Je voudrais souligner ce terme: fraternel. Comme vous le savez, la fraternité et l'amitié sociale sont le grand «rêve» que j'ai partagé avec toute l'Eglise et tous les hommes et femmes de bonne volonté (cf. Enc. Fratelli tutti, n. 8 ). Je pense que la fraternité peut aussi être une source d'inspiration pour ceux qui veulent aujourd'hui redonner vie à l'Europe, pour qu'elle réponde pleinement aux attentes de ses peuples et du monde entier. Car un projet d'Europe aujourd'hui ne peut être qu'un projet de portée mondiale. Je crois que les politiciens chrétiens d'aujourd'hui devraient être reconnus par leur capacité à traduire le grand rêve de fraternité en actions concrètes de bonne politique à tous les niveaux: local, national, international. Par exemple, des défis comme celui des migrations, ou celui du soin de la planète, me semblent ne pouvoir être abordés qu'à partir de ce grand principe inspirateur: la fraternité humaine.

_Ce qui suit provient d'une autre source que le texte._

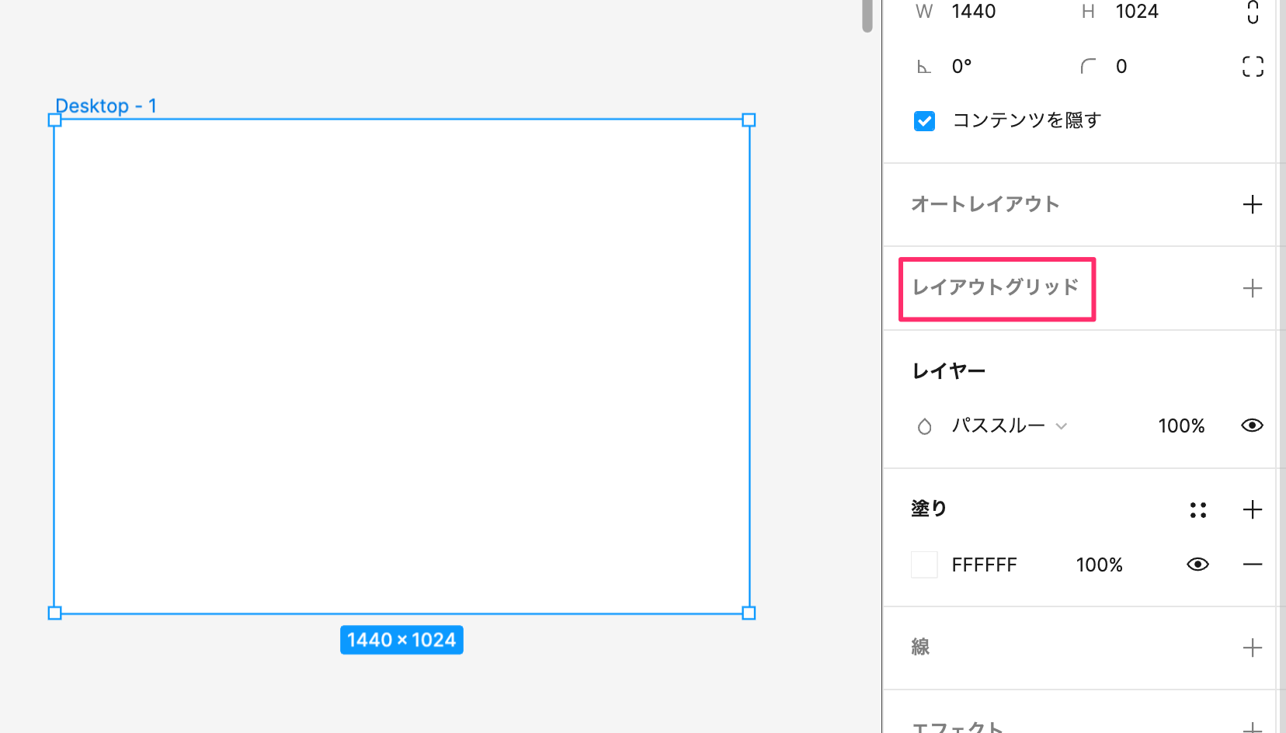1286x733 pixels.
Task: Open the independent corners option
Action: [x=1253, y=67]
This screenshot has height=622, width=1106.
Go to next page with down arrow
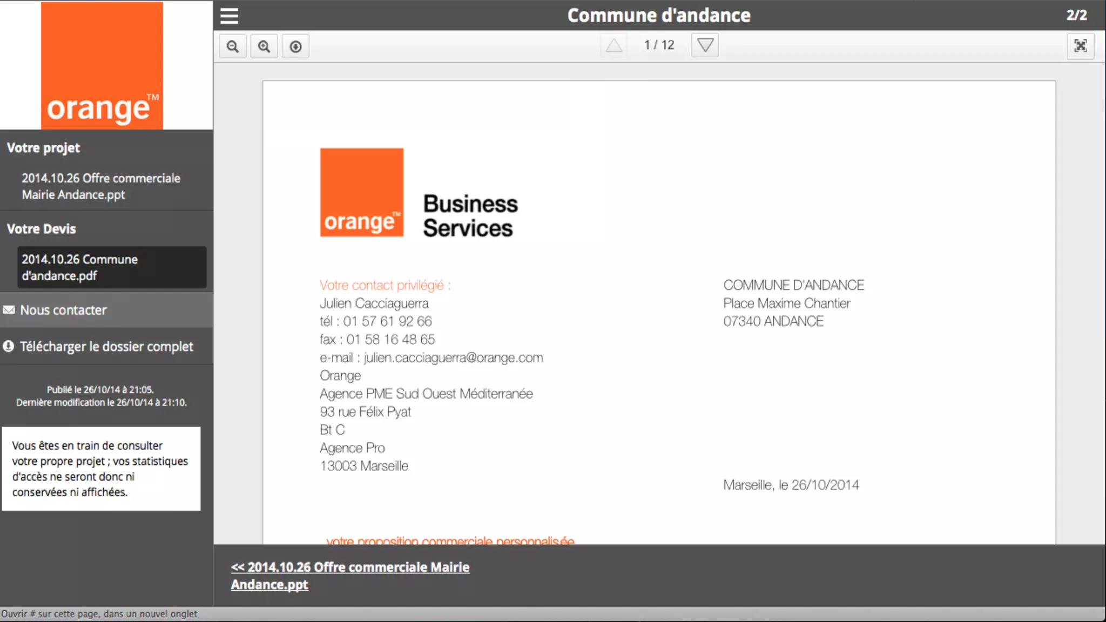(x=705, y=45)
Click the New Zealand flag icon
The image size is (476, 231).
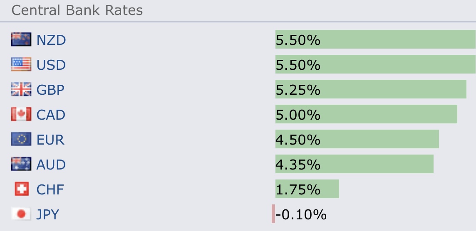21,40
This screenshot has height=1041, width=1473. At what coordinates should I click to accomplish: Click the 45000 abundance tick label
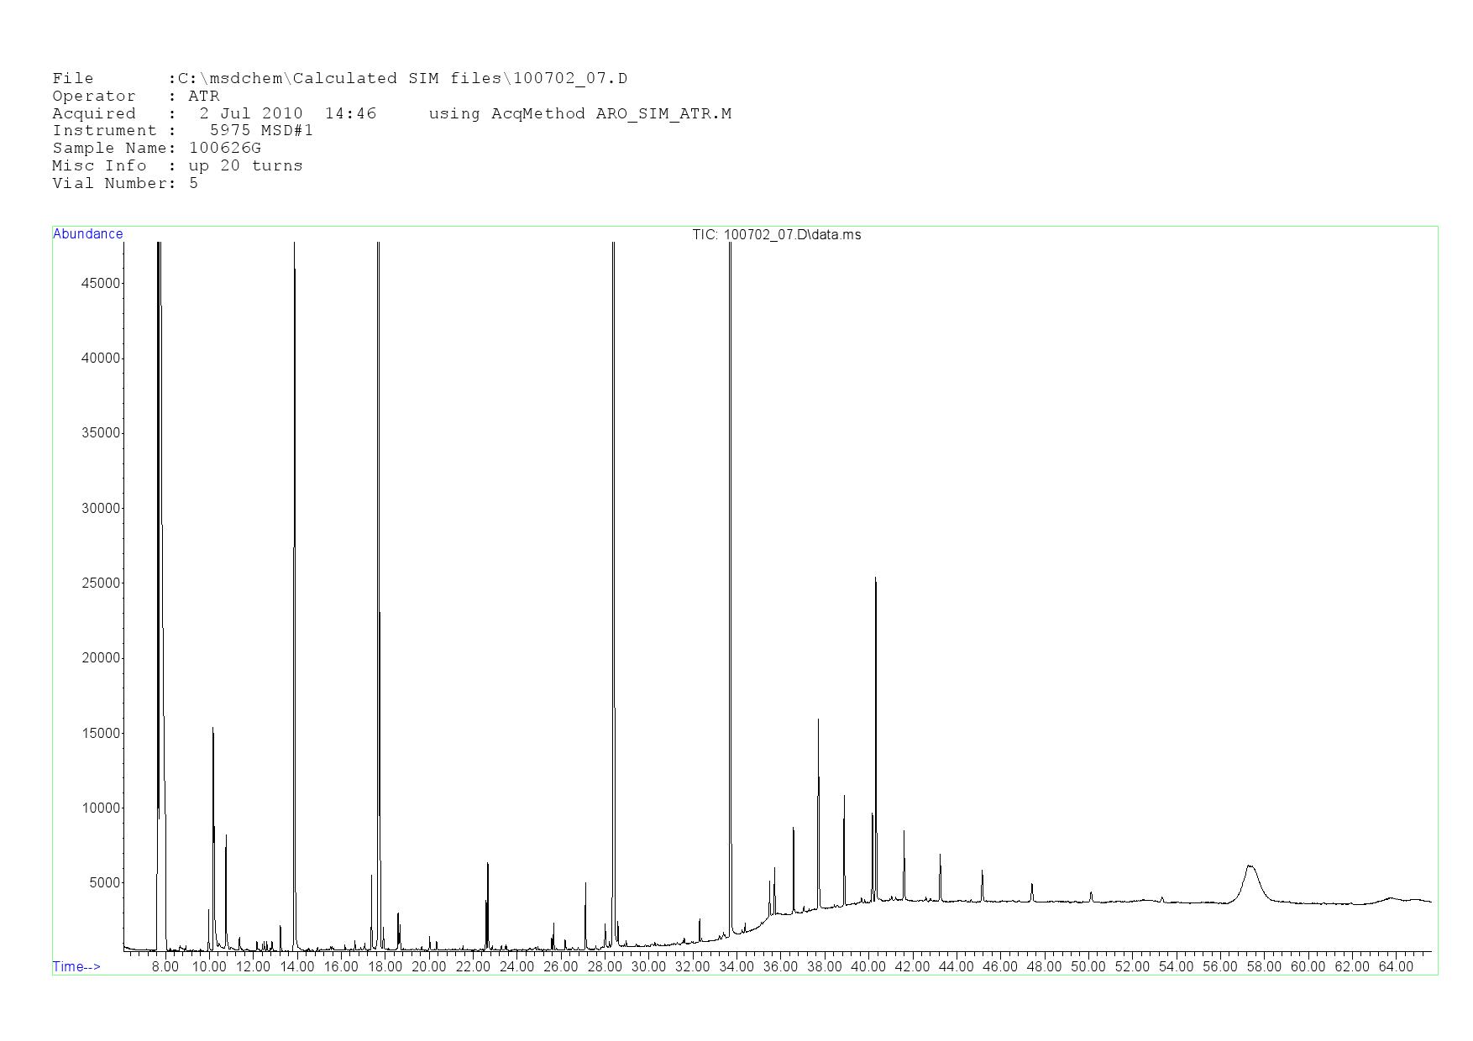[101, 284]
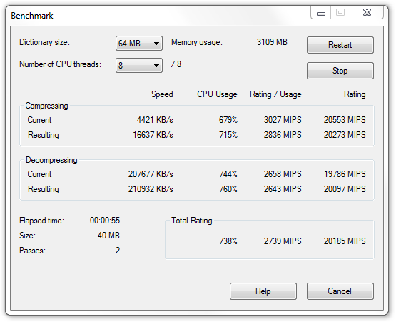Expand the Number of CPU threads combo box
The height and width of the screenshot is (322, 396).
(139, 66)
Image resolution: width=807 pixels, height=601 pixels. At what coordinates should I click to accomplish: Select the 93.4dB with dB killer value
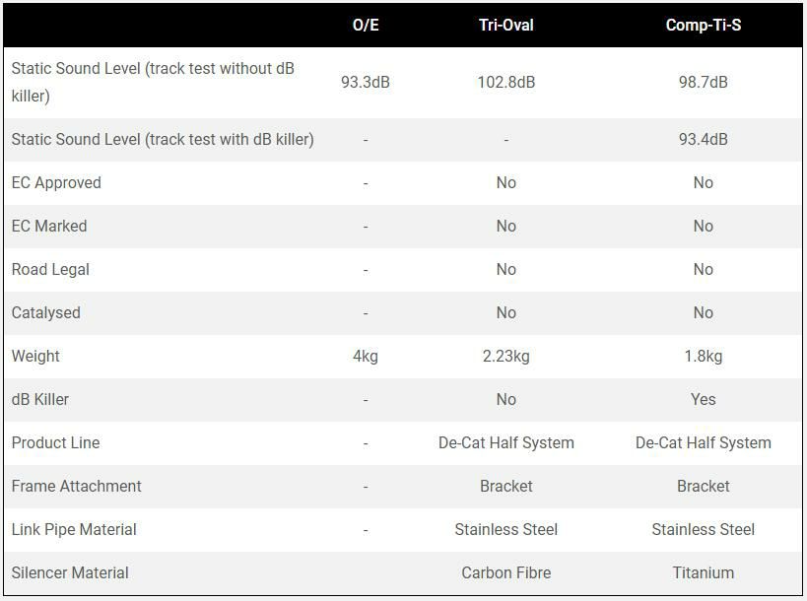[x=703, y=140]
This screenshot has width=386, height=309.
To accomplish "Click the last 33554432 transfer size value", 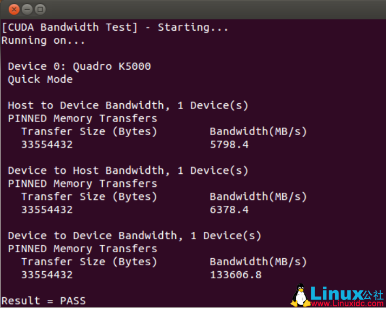I will 47,275.
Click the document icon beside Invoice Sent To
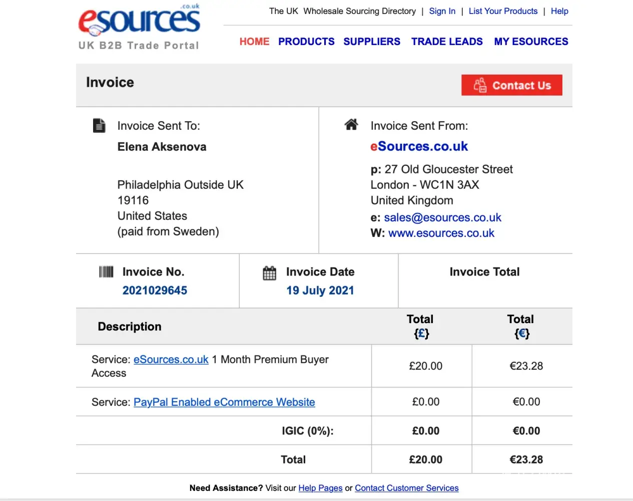The height and width of the screenshot is (501, 633). [100, 125]
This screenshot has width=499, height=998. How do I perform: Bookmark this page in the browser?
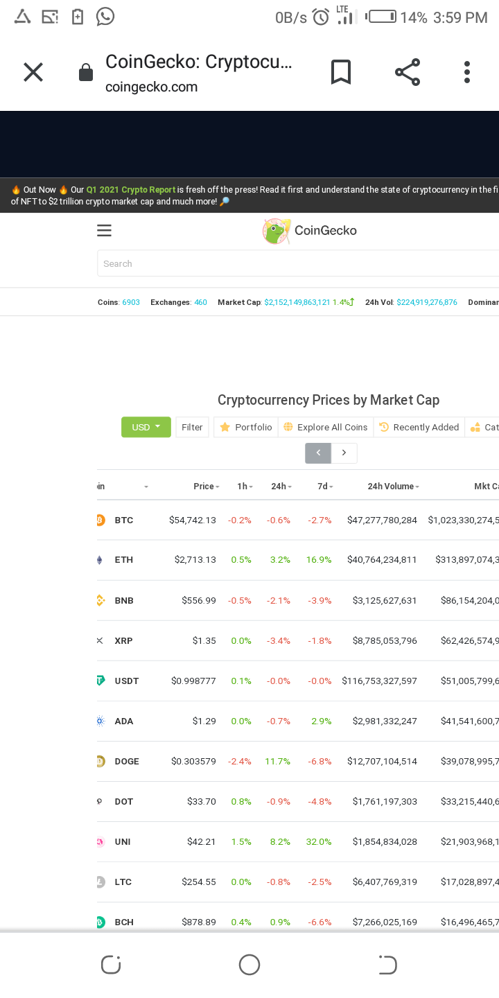340,72
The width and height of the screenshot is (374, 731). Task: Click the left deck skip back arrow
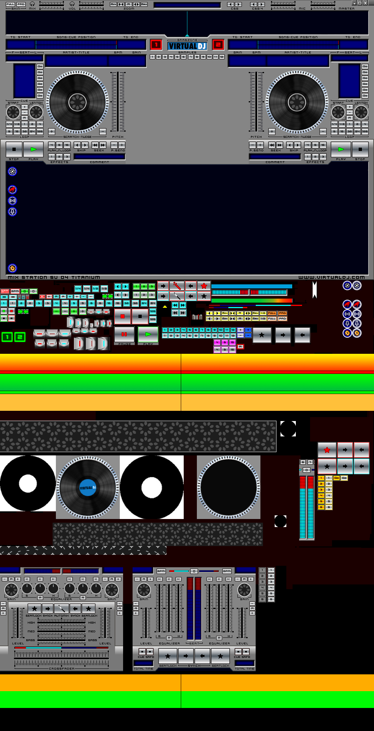(77, 145)
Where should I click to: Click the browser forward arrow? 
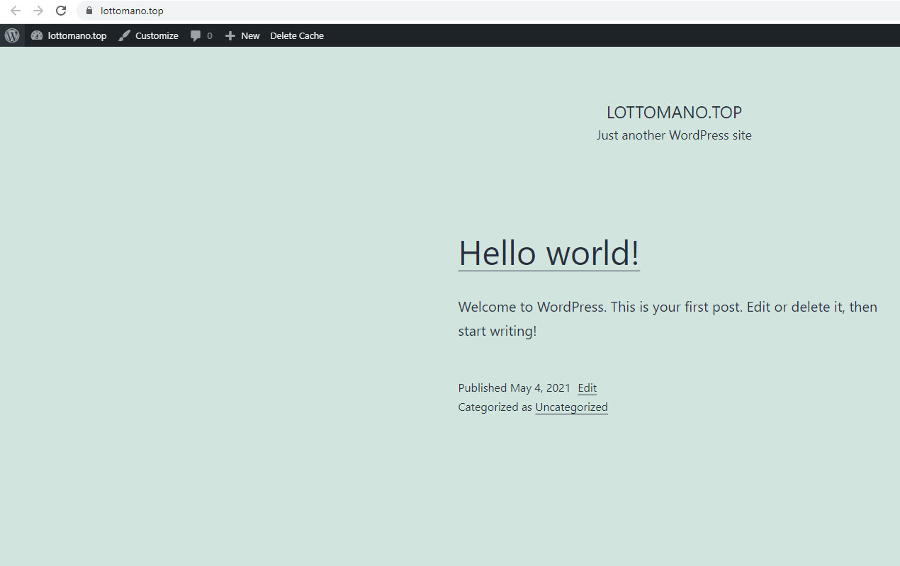click(x=38, y=11)
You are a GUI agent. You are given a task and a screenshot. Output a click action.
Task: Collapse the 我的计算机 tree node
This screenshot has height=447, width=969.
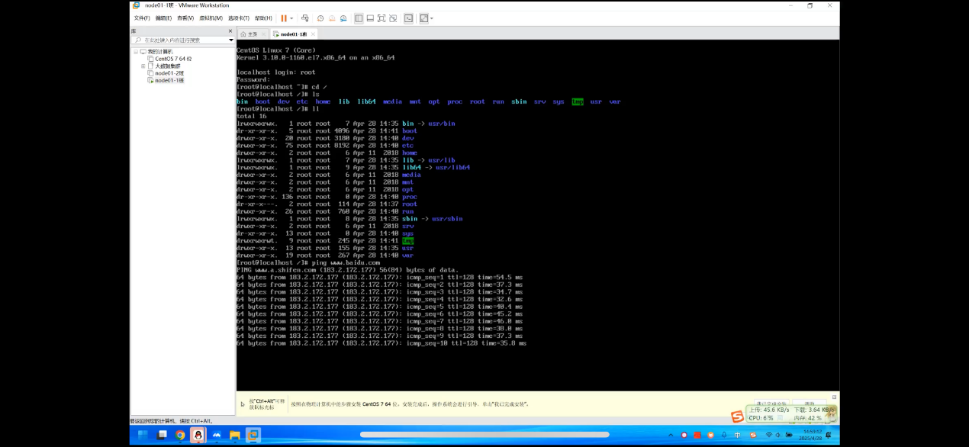[134, 52]
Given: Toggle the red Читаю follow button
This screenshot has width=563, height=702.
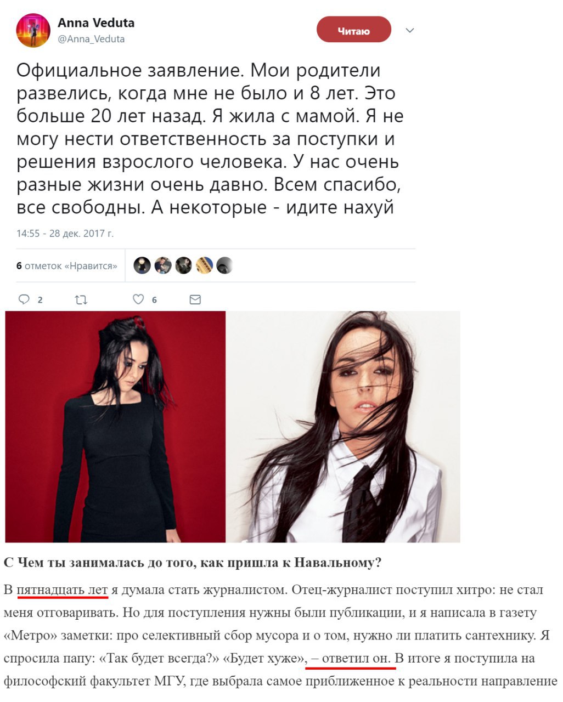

Chers amis, souvenons-nous des origines: n'oublions pas comment l'Europe unie est née; n'oublions pas la tragédie des guerres du XXe siècle. Quelle était l’inspiration du travail de construction progressif et patient d'une Europe unie, d'abord dans des domaines particuliers puis de plus en plus généraux? Quel idéal, sinon celui de générer un espace où l'on pourrait vivre en liberté, en justice et en paix, en se respectant tous dans la diversité? Aujourd'hui, ce projet est mis à l'épreuve dans un monde globalisé, mais il peut être relancé en puisant dans l'inspiration originelle, qui est plus que jamais actuelle et féconde non seulement pour l'Europe, mais pour toute la famille humaine.
Et je voudrais conclure par une dernière observation: qui sont ceux qui vivent le plus l'Europe unie? Vous me l'enseignez: ce sont les jeunes. Aujourd'hui, on commence tôt à effectuer des périodes d'études à l'étranger; puis, pour l'université, surtout pour les spécialisations, l'horizon est européen; et ainsi pour la recherche d'emploi... Je ne fais pas référence à la triste nécessité, qui malheureusement existe, d'aller ailleurs faute d'opportunités dans son pays; non, mais au fait que pour les jeunes, il est désormais normal, par exemple, de faire une première partie d'études dans son propre pays et de se spécialiser dans un autre. Un peu comme c'était le cas au Moyen-Age: on étudiait un peu à Padoue, un peu à Paris, un peu à Oxford ou à Heidelberg... Regardons-les jeunes, et pensons à une Europe et à un monde qui soient à la hauteur de leurs rêves.
Pour cela, je vous encourage à aller de l'avant avec courage et espoir, avec l'aide de Dieu. Que l'Evangile soit votre étoile polaire et la doctrine sociale votre boussole. Je vous bénis tous de tout cœur et vos proches. Et je vous demande s'il vous plaît de prier pour moi. Merci.